Given the complexity of 15 parameters and full schema coverage, the description covers the main purpose, side effects, and return values. The output schema exists and mentions returning id and slug. It is sufficiently complete for an experienced user, though it could briefly note that many parameters are optional.

Complex tools with many parameters or behaviors need more documentation. Simple tools need less. This dimension scales expectations accordingly.

Parameters3/5

Does the description clarify parameter syntax, constraints, interactions, or defaults beyond what the schema provides?

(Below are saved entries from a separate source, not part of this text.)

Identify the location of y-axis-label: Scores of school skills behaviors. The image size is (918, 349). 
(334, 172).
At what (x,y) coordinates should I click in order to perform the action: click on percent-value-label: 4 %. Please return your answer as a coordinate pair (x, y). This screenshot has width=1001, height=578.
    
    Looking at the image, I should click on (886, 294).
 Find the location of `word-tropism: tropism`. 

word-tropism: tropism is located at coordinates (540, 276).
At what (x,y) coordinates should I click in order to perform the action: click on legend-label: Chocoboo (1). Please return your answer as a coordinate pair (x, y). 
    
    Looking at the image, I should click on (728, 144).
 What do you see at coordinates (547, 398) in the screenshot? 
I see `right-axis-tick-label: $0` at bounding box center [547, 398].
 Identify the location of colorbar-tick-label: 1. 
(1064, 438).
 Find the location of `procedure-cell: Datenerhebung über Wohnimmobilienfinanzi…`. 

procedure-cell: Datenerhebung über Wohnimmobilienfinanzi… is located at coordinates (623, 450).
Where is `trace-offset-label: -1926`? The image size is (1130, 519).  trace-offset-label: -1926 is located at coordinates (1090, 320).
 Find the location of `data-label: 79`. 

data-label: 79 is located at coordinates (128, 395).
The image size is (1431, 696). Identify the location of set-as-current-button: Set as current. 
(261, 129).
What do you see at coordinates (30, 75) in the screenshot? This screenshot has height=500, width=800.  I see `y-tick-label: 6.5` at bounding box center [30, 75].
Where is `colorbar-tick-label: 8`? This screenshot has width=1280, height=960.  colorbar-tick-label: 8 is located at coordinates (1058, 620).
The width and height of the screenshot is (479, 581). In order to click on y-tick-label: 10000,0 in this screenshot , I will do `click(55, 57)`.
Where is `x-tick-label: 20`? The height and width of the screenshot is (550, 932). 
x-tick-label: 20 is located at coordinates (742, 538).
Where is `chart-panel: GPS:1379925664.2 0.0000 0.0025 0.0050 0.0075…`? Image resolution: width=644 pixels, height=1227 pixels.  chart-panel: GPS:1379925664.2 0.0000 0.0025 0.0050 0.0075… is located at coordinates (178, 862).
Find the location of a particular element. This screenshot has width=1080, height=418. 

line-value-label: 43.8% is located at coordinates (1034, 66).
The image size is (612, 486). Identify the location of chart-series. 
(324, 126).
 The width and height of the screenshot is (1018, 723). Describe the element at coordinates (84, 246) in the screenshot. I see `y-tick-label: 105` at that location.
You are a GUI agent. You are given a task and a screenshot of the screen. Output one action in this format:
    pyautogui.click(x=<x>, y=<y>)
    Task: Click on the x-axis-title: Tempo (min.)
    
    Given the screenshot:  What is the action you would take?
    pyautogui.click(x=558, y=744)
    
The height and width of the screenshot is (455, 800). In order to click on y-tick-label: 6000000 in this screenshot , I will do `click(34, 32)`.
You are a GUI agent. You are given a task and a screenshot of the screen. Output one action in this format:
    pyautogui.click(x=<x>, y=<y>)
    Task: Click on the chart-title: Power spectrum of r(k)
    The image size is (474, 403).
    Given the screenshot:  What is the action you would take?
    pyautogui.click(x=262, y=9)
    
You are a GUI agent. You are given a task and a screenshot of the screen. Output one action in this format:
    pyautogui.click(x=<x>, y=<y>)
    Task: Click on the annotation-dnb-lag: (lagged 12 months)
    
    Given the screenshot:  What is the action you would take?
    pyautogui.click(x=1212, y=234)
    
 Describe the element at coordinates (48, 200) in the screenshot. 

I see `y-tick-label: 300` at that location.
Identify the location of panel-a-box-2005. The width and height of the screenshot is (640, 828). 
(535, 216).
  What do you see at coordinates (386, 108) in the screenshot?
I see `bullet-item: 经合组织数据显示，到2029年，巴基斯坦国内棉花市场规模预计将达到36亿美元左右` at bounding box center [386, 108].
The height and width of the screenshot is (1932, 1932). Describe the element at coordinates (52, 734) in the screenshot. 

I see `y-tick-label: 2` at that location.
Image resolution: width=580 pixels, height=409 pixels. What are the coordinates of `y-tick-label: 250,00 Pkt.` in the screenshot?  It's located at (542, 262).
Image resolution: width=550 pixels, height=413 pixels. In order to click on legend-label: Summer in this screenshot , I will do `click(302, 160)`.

Input schema has 100% coverage with descriptions for all 15 parameters. The description only adds 'some backends need provider-specific fields' without enriching specific parameter meanings. This meets the baseline of 3 as schema already handles semantics.

Input schemas describe structure but not intent. Descriptions should explain non-obvious parameter relationships and valid value ranges.

Purpose4/5

Does the description clearly state what the tool does and how it differs from similar tools?

The description clearly states it creates an org-level provider integration, specifying that it becomes the source for downstream providers and workspace access. It distinguishes from siblings like create_provider and create_mcp_integration by mentioning org-level scope and downstream usage, though not explicitly naming alternatives.

Agents choose between tools based on descriptions. A clear purpose with a specific verb and resource helps agents select the right tool.

Usage Guidelines3/5

Does the description explain when to use this tool, when not to, or what alternatives exist?

The description implies usage by stating 'org-level' and mentioning provider-specific fields, but lacks explicit guidance on when to use this tool versus alternatives like create_provider or create_mcp_integration. No explicit when-not-to-use or alternative recommendations.

Agents often have multiple tools that could apply. Explicit usage guidance like "use X instead of Y when Z" prevents misuse.